Records from a collection
════════════════════

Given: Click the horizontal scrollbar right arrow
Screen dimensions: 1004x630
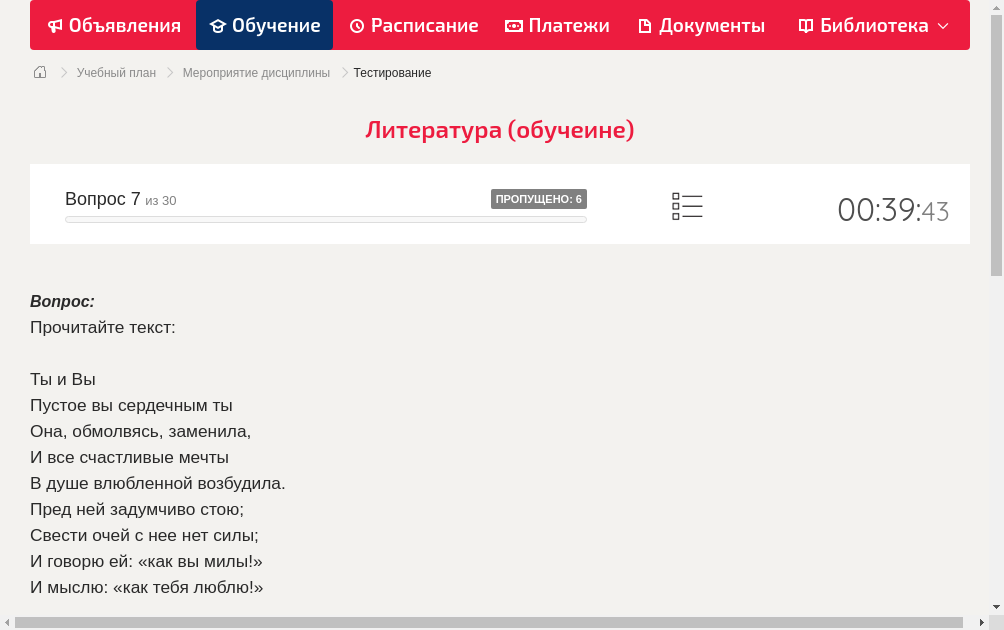Looking at the screenshot, I should [982, 623].

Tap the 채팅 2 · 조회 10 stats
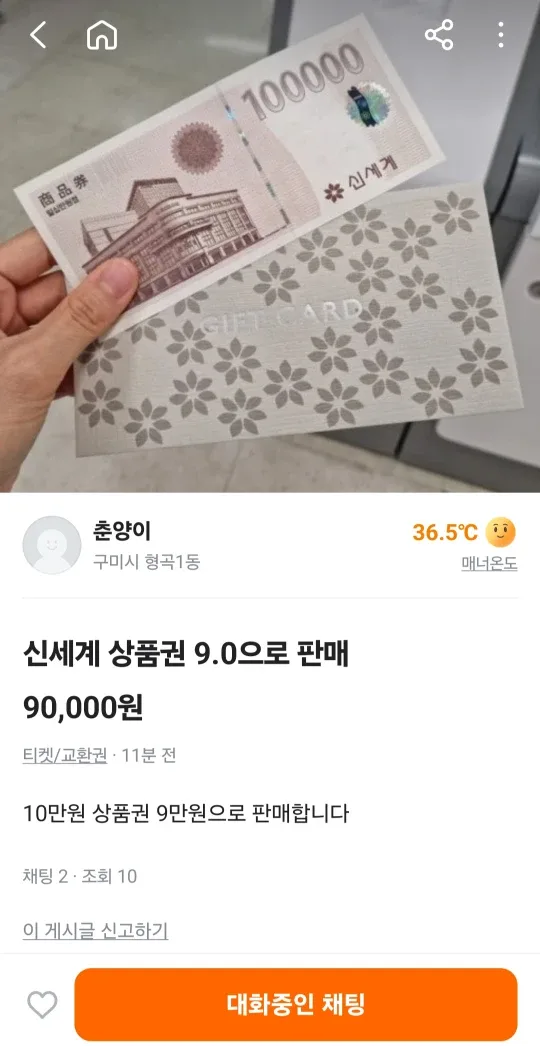[x=79, y=876]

════════════════════

◆ Prompt:
The reply should hold every line of the records unchanged and no pictures.

◆ Written reply:
Given: Click the horizontal scrollbar right arrow
Screen dimensions: 1004x630
Looking at the screenshot, I should [982, 623].

Tap the 채팅 2 · 조회 10 stats
[x=79, y=876]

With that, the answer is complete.